If that doesn’t immediately connect in our minds with “speaking the truth in love,” notice the very next verse (Ephesians 4:13):
“until we all reach unity in the faith and in the knowledge of the Son of God and become mature, attaining to the whole measure of the fullness of Christ”
Do you see it? Verses 11 and 12 say Christ gave the various offices of the Church to prepare and equip his people for service – until we come to maturity in him (vs. 13), which is exactly the reason Paul gives in verse 15 for speaking the truth in love.
But let’s look at that expression a little more closely. The Greek Paul wrote is “alētheuontes de en agapē” which is literally “being true, yet in love.” The first word there – a form of alētheuō – can mean to speak the truth, teach the truth, or live the truth. This is important because the second meaning – to teach the truth – is obviously involved in the context of Ephesians 4. Paul is talking about the various types of preachers and teachers in the Church, and he doesn’t just mean they should not lie, but that they should teach the truth – that’s how the Church then grows into the stature of Christ (vs. 15).
Notice that the third meaning of alētheuō is that of living the truth. This may apply in this verse also. Clearly, it is only as we live the truth, not just profess it, that we grow towards the stature of Christ. That is why the Revised version, in Ephesians 4:15, gives an alternate translation of “speaking the truth” as “to deal truly,” and the Douay Rheims version translates it “doing the truth in charity.” The Amplified Version expands on this aspect of the verse by paraphrasing: “let our lives lovingly express truth [in all things, speaking truly, dealing truly, living truly]” (AMPC).

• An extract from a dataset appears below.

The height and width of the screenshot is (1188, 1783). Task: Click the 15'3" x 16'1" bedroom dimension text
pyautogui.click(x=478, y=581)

So when we look closely at Ephesians 4:15, the focus of the verse in context is one of the responsibility for those who handle the word of God to teach the truth, and the responsibility all of us have to make truth a part of our lives of love. The emphasis is not on our telling others the truth they need to hear – as in the “tough love” kind of truth we give – but on the true love kind of truth we live.